Part time – You must demonstrate a 2 year history receiving consistent hours and pay.

Higher education – You can use the time spent while in college or trade school as part of your 2 year history. The time in higher learning will be considered if you can provide transcripts or a diploma. If school is part of your 2 year history; the only income considered for your new employment will be salary/hourly income in a full time position.

Under the table – Waiters and bartenders tend to not claim all tips received on their tax returns. Any job that you have that is paid under the table will not be considered.

Letters of explanation – When your situation is unique, and you have an opportunity to tell the story, take that opportunity seriously. Be detailed in why it took 4 months to find a job, or why your relocation to another state will not have a negative impact on your income. You’re painting a picture for your lender. You’re helping them put together the puzzle.

Verification of employment – Your lender will reach out to your employer to make sure you actually work there. While your loan is in process, and right before closing your loan your employment status will be verified. This is also an opportunity to have your commission, bonus, or overtime income verified. Things can get sticky if your employer refuses to break down your salary income from other compensation in detail.

What’s the name of the game? If you said consistency coupled with stability; you’d be dead on. Of course the ability to provide relevant documentation to support everything puts the icing on the cake.

A few tips to end with for now…

Your tax returns show unreimbursed business expenses on you schedule A. Take a look at those before you turn your tax returns in to your lender even if you’re not a business owner. A mechanic at a dealership could claim unreimbursed expenses for uniform costs throughout the year. Often times unreimbursed business expenses can cause a last minute issue if they are initially overlooked. Claiming that type of write-off could have an impact on your debt-to-income ratio.

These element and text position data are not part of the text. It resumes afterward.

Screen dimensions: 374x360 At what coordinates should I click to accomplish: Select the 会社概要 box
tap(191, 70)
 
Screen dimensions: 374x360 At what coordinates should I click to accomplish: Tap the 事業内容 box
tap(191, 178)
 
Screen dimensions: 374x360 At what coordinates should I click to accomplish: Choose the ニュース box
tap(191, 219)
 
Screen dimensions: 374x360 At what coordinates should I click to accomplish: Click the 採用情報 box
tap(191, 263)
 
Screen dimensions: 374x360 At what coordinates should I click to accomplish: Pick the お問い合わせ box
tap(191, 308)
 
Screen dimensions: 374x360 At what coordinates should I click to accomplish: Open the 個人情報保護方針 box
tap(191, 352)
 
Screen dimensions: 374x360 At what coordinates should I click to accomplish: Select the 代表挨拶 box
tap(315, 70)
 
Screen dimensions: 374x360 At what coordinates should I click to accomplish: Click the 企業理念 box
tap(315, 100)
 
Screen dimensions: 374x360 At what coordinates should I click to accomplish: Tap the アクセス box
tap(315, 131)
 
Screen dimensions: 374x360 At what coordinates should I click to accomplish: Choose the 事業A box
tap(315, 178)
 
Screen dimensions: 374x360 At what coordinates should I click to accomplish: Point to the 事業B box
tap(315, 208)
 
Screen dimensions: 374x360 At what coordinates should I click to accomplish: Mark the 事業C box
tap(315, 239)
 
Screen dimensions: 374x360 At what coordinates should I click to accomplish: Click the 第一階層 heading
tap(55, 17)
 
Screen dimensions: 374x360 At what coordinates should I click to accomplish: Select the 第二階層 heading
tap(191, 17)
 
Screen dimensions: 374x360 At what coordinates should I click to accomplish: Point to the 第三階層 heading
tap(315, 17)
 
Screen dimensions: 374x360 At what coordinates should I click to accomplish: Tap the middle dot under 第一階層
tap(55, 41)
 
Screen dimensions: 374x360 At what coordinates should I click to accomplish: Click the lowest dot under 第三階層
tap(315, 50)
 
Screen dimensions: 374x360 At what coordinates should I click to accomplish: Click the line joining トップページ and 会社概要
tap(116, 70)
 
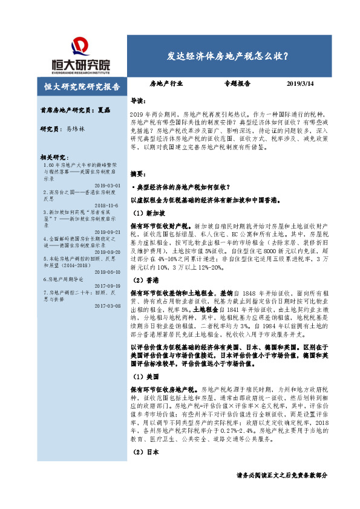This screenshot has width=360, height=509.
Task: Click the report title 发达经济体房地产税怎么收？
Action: click(x=227, y=56)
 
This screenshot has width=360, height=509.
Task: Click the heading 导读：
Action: click(x=139, y=100)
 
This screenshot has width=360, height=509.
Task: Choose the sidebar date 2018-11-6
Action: click(x=109, y=205)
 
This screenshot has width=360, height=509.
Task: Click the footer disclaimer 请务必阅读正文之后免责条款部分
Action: click(x=282, y=493)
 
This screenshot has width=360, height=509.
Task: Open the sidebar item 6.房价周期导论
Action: click(x=61, y=280)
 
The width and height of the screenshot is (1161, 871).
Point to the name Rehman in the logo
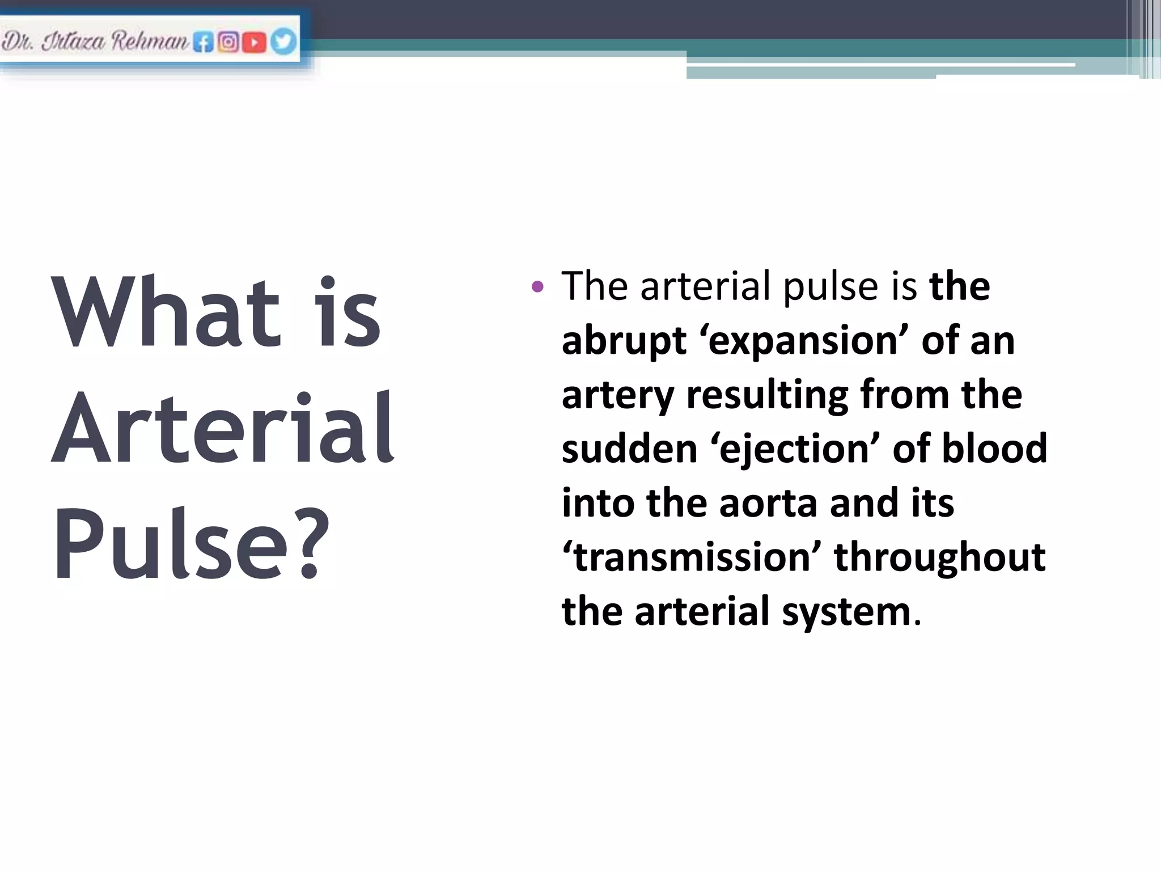pos(150,41)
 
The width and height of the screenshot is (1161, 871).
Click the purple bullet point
pos(537,286)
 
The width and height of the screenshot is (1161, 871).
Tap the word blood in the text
pos(994,449)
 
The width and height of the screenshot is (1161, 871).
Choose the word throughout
pos(939,557)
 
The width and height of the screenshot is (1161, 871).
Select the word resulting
pos(767,395)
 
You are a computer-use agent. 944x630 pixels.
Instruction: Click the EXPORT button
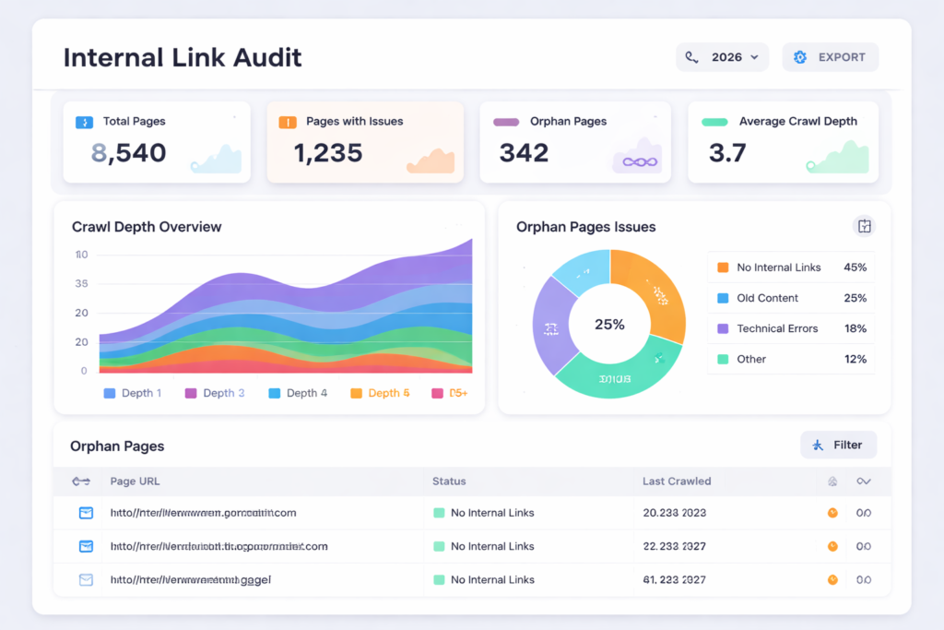(x=830, y=57)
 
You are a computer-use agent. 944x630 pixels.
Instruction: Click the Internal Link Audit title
(x=183, y=58)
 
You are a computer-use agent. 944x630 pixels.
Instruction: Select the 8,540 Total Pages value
(x=129, y=152)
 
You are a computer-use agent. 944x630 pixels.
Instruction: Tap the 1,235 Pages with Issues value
(x=327, y=152)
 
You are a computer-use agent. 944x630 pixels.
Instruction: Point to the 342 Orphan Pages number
(x=524, y=152)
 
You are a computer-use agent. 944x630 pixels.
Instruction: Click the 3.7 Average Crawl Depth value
(x=727, y=152)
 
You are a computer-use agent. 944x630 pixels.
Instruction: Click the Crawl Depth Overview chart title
(x=147, y=227)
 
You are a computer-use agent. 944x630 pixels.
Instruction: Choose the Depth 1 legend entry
(x=133, y=393)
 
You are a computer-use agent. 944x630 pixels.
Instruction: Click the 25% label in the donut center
(x=609, y=325)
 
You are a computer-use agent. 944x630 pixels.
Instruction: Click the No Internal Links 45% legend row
(x=791, y=267)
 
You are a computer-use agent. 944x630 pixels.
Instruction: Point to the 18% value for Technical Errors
(x=855, y=328)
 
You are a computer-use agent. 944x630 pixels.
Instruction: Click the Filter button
(x=838, y=445)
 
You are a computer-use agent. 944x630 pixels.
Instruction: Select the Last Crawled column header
(x=676, y=481)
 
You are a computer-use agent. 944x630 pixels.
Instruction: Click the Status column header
(x=449, y=481)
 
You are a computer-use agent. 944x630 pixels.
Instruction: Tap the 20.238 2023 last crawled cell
(x=674, y=513)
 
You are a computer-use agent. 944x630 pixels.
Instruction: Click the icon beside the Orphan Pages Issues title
(x=864, y=226)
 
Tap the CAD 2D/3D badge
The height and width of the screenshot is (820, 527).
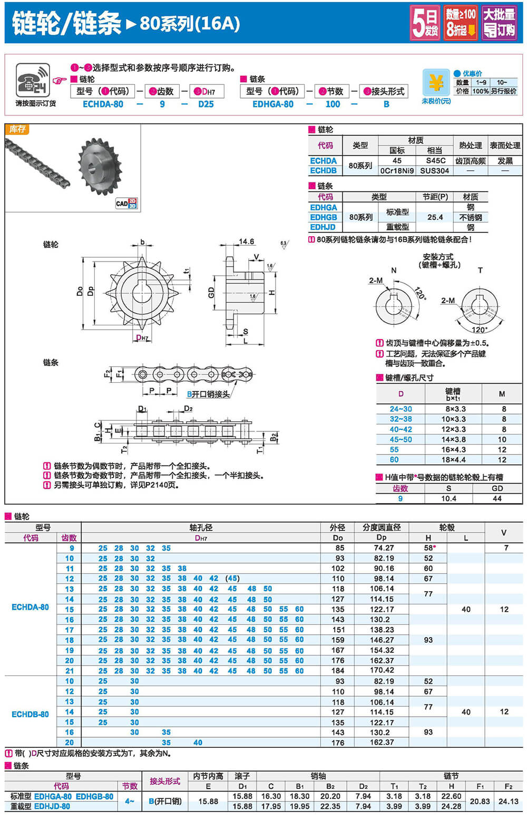(x=126, y=203)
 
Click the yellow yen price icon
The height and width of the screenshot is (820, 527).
(x=436, y=83)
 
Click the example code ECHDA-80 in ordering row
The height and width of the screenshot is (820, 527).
(x=103, y=104)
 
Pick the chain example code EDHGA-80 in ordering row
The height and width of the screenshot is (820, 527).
(x=272, y=104)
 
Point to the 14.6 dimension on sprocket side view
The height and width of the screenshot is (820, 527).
(x=246, y=242)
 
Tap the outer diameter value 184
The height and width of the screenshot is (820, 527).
(x=338, y=671)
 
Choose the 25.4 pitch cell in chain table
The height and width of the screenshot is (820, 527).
(x=435, y=217)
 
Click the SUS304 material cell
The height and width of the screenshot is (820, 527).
(x=434, y=170)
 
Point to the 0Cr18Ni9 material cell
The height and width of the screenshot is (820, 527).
(x=397, y=170)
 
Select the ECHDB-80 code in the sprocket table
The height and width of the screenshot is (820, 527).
(x=30, y=714)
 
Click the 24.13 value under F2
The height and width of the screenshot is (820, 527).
(x=508, y=801)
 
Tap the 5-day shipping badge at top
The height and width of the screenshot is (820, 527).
(x=425, y=23)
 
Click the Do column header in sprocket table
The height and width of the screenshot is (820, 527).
(x=337, y=538)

If you have taken out a 401K loan against your employer’s retirement plan there will be an item on your paystub that with address that. Since it’s a loan you’re paying back, that liability would have to be considered in your debt-to-income ratio. If your total vested balance in the 401K exceeds the amount of the loan you have against it; you may be able to exclude that liability from your debt ratio. Have your most recent quarterly statement handy to show your balance.

Having the last pay stub (December 31st pay stub) for the previous two years will often be an easy way to verify how much bonus, commission, and overtime income you received in the previous years.